As a final note I will return to the story of my brother. Not so long ago, when his busy and very demanding life brought us together for a couple of days, I heard, saw and was saddened to see that he who is so learned, my dearest, only brother, was actually living a life of chaos. I did something that I had decided long ago not to do so directly: that is, to give him a small volume, "Krishnamurti to Himself". Later, when I asked how he had found it, he apparently felt that it did not apply to him. He said that such books are of interest to people who have psychological difficulties!

This naturally caused me to question what he really meant by this remark and who was sane, what was sanity and so forth. We have always had very lively and interesting conversations. It has always fascinated me how this younger brother — who has always been so ahead of his peers, so very respected for his intellect, whose knowledge and power of language could flatten me like a steamroller in the midst of any debate — how he mesmerised me with his words; how, helpless and metaphorically pinned to the ground, I would feel starved of the truth and keep on kicking within, sure that the truth remained way beyond all that store of eloquent knowledge!

At one such entanglement he paused and said," You know, in the field of modern psychology it is accepted fact that there are two types of people: those with primary security such as you, and those with secondary security such as myself. I have to gather my security for life through knowledge, create and understand the world through this knowledge, make sense of life through reading and writing, naming, creating tables and ordering things. These are the railings to hold and guide us through life.”

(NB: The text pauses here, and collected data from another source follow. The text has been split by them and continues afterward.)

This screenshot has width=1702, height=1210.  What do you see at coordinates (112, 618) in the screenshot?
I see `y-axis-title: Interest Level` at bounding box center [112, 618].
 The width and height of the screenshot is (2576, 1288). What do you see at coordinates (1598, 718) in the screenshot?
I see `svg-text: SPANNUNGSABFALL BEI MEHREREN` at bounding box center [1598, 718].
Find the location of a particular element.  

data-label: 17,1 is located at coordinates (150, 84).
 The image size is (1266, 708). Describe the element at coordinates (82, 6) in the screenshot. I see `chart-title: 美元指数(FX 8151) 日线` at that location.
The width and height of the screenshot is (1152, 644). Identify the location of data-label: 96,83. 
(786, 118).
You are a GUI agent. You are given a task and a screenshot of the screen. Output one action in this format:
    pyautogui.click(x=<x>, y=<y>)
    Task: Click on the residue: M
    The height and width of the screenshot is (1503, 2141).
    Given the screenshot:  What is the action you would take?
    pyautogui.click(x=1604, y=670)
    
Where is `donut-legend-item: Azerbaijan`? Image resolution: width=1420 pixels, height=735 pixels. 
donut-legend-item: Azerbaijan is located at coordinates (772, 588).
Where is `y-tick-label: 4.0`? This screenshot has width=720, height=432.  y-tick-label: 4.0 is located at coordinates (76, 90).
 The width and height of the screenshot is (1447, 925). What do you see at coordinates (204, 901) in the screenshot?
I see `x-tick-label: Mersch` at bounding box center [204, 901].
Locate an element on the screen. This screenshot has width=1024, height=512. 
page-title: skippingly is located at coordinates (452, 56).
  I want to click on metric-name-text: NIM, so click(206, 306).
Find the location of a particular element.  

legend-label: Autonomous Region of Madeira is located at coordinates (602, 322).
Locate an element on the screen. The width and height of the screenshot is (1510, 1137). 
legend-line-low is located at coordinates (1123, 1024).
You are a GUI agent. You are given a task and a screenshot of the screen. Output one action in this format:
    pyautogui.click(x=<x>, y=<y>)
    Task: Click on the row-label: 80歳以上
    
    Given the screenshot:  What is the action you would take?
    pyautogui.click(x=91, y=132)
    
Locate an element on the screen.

Is that true? Is that final? I do not know. Are we different? How can we know? All that I can see is that there are apparent, visible, noticeable patterns of order and health as well as disorder, contradictions and confusions. I can see that throughout the life of mankind many have come and gone who have tried to convey something outside the sphere of common knowledge, a glimpse of what they had seen from that totality of life. Unfortunately, language, words, our means of communication have generally left such teachings open to abuse or misunderstanding. Language, for better or worse, is also our means of communicating that which is beyond words.

So we are left where we started. Do we understand what it means to bring a child into this world? Do we take the right care with our hearts from the moment of conception, through birth, health, growth, environment, education? It is all so overwhelming when we see how confused we are and that we are supposed to educate our youngsters in a world where every finger is pointing them in the wrong direction. Are we so clear that we can give them enough courage to stand completely alone against that mass of opinion and find out the right path for themselves? It is daunting. Brockwood is one place that the ground is fertile for this seed to grow in health. We the parents, with the help of the right teachers, may bring about that fundamental leap in the beginnings of such learning for our children — to find the courage to live a clear life like a light on their path.